Skip to content

∞ Setence Splitter Node Creator

Documentation

  • Class name: LLMSentenceSplitterNodeCreator
  • Category: SALT/Language Toolkit/Tools
  • Output node: False

This node is designed to split a given document into smaller, manageable nodes based on sentence boundaries. It utilizes customizable chunk sizes and overlaps to ensure comprehensive coverage and continuity across the document, facilitating further processing or analysis.

Input types

Required

  • document
    • The primary text document to be split into smaller nodes.
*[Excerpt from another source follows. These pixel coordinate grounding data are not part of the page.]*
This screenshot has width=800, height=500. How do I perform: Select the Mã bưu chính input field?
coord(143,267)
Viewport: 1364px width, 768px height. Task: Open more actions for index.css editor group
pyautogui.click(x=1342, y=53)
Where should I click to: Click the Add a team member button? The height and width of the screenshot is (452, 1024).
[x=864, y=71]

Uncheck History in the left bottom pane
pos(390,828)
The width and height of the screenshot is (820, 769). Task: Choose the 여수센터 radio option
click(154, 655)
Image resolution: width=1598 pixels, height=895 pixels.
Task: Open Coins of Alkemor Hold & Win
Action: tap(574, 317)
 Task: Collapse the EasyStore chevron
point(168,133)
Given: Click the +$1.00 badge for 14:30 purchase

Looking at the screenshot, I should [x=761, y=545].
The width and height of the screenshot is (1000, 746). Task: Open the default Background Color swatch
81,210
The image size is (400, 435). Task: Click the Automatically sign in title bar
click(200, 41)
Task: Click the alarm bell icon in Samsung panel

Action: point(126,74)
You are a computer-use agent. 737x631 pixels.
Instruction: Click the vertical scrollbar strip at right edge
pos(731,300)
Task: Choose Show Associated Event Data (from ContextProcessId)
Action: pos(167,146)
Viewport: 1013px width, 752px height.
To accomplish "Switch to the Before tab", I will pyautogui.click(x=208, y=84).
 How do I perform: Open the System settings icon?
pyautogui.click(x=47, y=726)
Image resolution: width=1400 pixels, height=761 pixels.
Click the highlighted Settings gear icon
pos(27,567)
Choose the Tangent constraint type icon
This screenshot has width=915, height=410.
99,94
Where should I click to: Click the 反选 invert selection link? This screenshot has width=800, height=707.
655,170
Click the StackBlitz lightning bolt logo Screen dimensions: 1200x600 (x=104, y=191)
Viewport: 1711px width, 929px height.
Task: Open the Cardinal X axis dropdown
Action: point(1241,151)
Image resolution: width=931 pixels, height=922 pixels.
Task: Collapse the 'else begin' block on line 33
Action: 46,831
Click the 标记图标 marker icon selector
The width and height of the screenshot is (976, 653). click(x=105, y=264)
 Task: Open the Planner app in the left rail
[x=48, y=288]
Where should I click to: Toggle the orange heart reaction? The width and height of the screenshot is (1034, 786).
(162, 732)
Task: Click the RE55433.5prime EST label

It serves as the foundational input for the node's operation, dictating the scope and granularity of the splitting process.
    • Comfy dtype: DOCUMENT
    • Python dtype: str

Optional

  • chunk_size
    • Specifies the maximum size of each chunk or node created from the document, allowing for control over the granularity of the splitting process.
    • Comfy dtype: INT
    • Python dtype: int
  • chunk_overlap
    • Determines the amount of overlap between consecutive chunks or nodes, ensuring continuity and context preservation across splits.
    • Comfy dtype: INT
    • Python dtype: int

Output types

  • llm_nodes
    • Comfy dtype: LLM_NODES
    • The output is a collection of smaller, sentence-based nodes derived from the original document, ready for further processing or analysis.
    • Python dtype: tuple

Usage tips

  • Infra type: CPU
  • Common nodes: unknown

Source code

class LLMSentenceSplitterNodeCreator:
    @classmethod
    def INPUT_TYPES(cls):
        return {
            "required": {
                "document": ("DOCUMENT",),
            },
            "optional": {
                "chunk_size": ("INT", {"default": 1024, "min": 1}),
                "chunk_overlap": ("INT", {"default": 20, "min": 0}),
            },
        }

    RETURN_TYPES = ("LLM_NODES",)
    RETURN_NAMES = ("llm_nodes",)

    FUNCTION = "create_nodes"
    CATEGORY = f"{MENU_NAME}/{SUB_MENU_NAME}/Tools"

    def create_nodes(self, document, chunk_size=1024, chunk_overlap=20):
        node_parser = SentenceSplitter(chunk_size=chunk_size, chunk_overlap=chunk_overlap)
        nodes = node_parser.get_nodes_from_documents(document, show_progress=False)        
        return (nodes,)